• **QUESTIONS**
1) In the court ruling, on what date was the doctor who performed the autopsy cross-examined?
2) Print, word for word, the part of the court ruling starting with "Notwithstanding the apparent" and going on through "killing to murder.".

• **SUPPLIED TEXT**
⁂
Likewise, we detect no improper motive on the part of Mario Dispo despite his being a relative of the victim. Mere relationship of a witness to the victim does not impair his credibility as to render his testimony unworthy of credence. 3 Relationship does not automatically affect the veracity of testimonies made by witnesses for there is no legal provision that disqualifies relatives of the victim from testifying if they are competent. 4

In murder, the corpus delicti refers to the body, foundation or substance, upon which the crime has been committed, e.g., the corpse of a murdered man 5 Its elements are: (a) a certain result has been proven, i.e., a man was killed; and (b) some person is criminally responsible therefor. 6 It does not refer to the autopsy report evidencing the nature of the wounds sustained by the victim nor the testimony of the physician who conducted the autopsy or medical examination.

Be that as it may, and contrary to the allegations of accused-appellant, the doctor who conducted the autopsy was presented in court as one of the prosecution witnesses. In fact, he was called to the witness stand twice — first, on 5 February 1997 for his direct examination, and then on 13 March 1997 for his cross-examination. Dr. Vicente Cacho, Jr., presented not only the autopsy report but his medical notes as well and testified that the death of the victim was due to the five (5) stab wounds on the chest and upper abdomen, four (4) of which were fatal. 7 He likewise testified that the wounds could have been caused by a sharp instrument, possibly a knife, to the depth and size of the wounds. 8 His testimony therefore corroborated Mario Dispo’s testimony on material points.

Mario Dispo positively identified accused-appellant Paquito Cariño as the assailant of Rolly Dispo. Five (5) days after the incident, Paquito fled to Quezon province for an alleged business opportunity, leaving behind his wife and family, with no intentions of returning home to Pangasinan. His flight from the place after the commission of the crime bolsters his culpability. 9 Presumably, he feared for his life having been a recipient of death threats supposedly from Carsula. If indeed such was the case, then we are at a loss why he left alone leaving behind his wife and family vulnerable to any retaliatory attack from the family of the victim and also from the supposed real perpetrators of the crime. Although he named Carsula and Torio as the real perpetrators, we found that it was only to lead the police and the trial court on a wild goose chase as the two (2) had a valid alibi.

Notwithstanding the apparent lack of motive on his part to kill the victim, all other evidence point to accused-appellant as the perpetrator of the crime. Hence, motive is no longer necessary. The circumstance that he stabbed Rolly Dispo to death while the latter was drunk and unconscious, possibly sleeping, and therefore helpless and unable to defend himself, bespeaks of treachery or alevosia and qualifies the killing to murder.
⁂
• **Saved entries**
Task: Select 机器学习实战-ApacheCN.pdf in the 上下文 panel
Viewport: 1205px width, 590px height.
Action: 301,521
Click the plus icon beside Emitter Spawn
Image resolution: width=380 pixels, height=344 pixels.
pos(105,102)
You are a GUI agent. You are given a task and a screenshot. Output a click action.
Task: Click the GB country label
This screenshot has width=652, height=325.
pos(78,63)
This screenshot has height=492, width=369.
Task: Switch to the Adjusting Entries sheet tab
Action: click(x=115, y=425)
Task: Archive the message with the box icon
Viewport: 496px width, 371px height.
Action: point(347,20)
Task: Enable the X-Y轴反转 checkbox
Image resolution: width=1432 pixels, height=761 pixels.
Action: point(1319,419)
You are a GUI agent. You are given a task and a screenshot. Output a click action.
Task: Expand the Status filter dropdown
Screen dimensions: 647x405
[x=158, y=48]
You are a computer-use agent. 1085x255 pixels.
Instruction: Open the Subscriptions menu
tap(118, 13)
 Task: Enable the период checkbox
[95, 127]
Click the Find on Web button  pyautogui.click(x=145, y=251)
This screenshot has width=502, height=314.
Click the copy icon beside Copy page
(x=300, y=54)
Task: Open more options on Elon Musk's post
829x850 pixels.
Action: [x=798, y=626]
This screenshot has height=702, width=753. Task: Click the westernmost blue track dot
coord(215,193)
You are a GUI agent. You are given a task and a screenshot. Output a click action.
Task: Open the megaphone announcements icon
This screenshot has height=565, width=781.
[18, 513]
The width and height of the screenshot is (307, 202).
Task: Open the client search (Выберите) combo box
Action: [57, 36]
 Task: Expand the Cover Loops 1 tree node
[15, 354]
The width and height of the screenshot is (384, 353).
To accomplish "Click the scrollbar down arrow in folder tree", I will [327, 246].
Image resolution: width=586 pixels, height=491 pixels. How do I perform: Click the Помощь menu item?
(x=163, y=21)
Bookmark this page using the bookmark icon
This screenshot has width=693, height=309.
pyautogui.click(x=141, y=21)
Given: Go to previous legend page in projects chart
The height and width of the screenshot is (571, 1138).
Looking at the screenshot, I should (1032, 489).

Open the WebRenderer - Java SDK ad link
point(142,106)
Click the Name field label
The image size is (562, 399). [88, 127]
⁂
• **EXERCISE ANSWERS**
1) 13 March 1997

2)
Notwithstanding the apparent lack of motive on his part to kill the victim, all other evidence point to accused-appellant as the perpetrator of the crime. Hence, motive is no longer necessary. The circumstance that he stabbed Rolly Dispo to death while the latter was drunk and unconscious, possibly sleeping, and therefore helpless and unable to defend himself, bespeaks of treachery or alevosia and qualifies the killing to murder.